Using Weighted Round Robin to Satisfy Per‑Platform Rate Limits in Java

Scenario

I needed to query a downstream system for a batch of records belonging to different platforms. The downstream service enforces a strict limit of one request per second, but platform A later asked for a slower pace (e.g., one request every 6 seconds).

Initially I solved the problem with a naive Thread.sleep(1000) loop:

// Pseudo‑code: fetch data for a platform and call the downstream API once per second
public void processDataWithDelay() {
    List<DataObject> dataList = database.fetchData("A");
    for (DataObject data : dataList) {
        try {
            Thread.sleep(1000); // 1 s delay
            downstreamService.query(data.getId());
        } catch (Exception e) {
            // handle exception
        }
    }
}

When platform A required a 6‑second interval, I simply replaced the constant with a configurable value, but this made the whole pipeline 5‑6 times slower because the platforms were processed sequentially.

Idea

Instead of blocking the entire pipeline, I interleaved requests from other platforms during the idle time of platform A. By treating the selection of the next platform as a load‑balancing problem, a weighted round‑robin algorithm can allocate more slots to faster platforms while respecting the slower interval of platform A.

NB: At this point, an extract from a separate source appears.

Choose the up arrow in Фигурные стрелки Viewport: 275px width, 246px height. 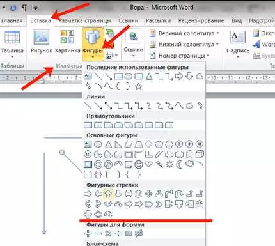tap(108, 194)
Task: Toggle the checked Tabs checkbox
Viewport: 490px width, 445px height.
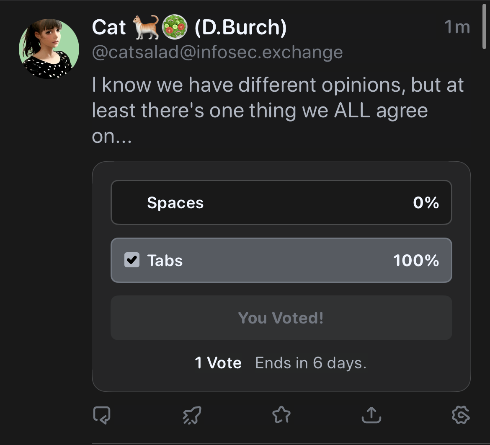Action: point(132,260)
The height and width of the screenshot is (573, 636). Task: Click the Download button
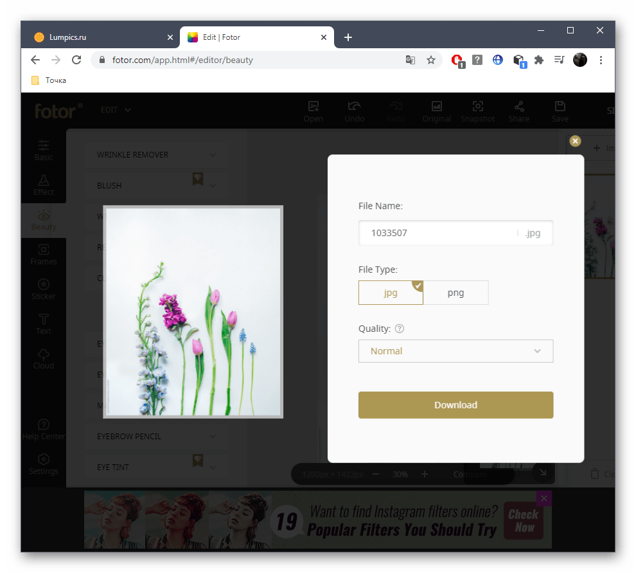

The weighted round‑robin approach ensures that the required gap for platform A is maintained, yet the remaining seconds are used to send requests for platforms B, C, etc., achieving better overall throughput without violating the downstream rate limit.

Implementation

Below is a concise Java implementation of a weighted round‑robin scheduler:

public class WeightedRoundRobin {
    private List<Server> servers = new ArrayList<>();
    private int index = -1;
    private int remaining = 0;

    static class Server {
        String name;
        int weight;
        int current;
        Server(String name, int weight) {
            this.name = name;
            this.weight = weight;
            this.current = weight;
        }
    }

    public void addServer(String name, int weight) {
        servers.add(new Server(name, weight));
        remaining += weight;
    }

    public String getNext() {
        if (remaining == 0) resetWeights();
        while (true) {
            index = (index + 1) % servers.size();
            Server s = servers.get(index);
            if (s.current > 0) {
                s.current--;
                remaining--;
                return s.name;
            }
        }
    }

    private void resetWeights() {
        for (Server s : servers) {
            s.current = s.weight;
            remaining += s.weight;
        }
    }
}

And a simple main method to demonstrate the request sequence:

public static void main(String[] args) {
    WeightedRoundRobin wrr = new WeightedRoundRobin();
    wrr.addServer("A平台", 1);
    wrr.addServer("B平台", 2);
    wrr.addServer("C平台", 3);
    for (int i = 0; i < 12; i++) {
        System.out.println("Request " + (i + 1) + " -> " + wrr.getNext());
    }
}

The output matches the expected pattern where two consecutive A‑platform requests are spaced exactly 6 seconds apart, while the intervening slots are filled by B and C requests, fully utilizing the idle time.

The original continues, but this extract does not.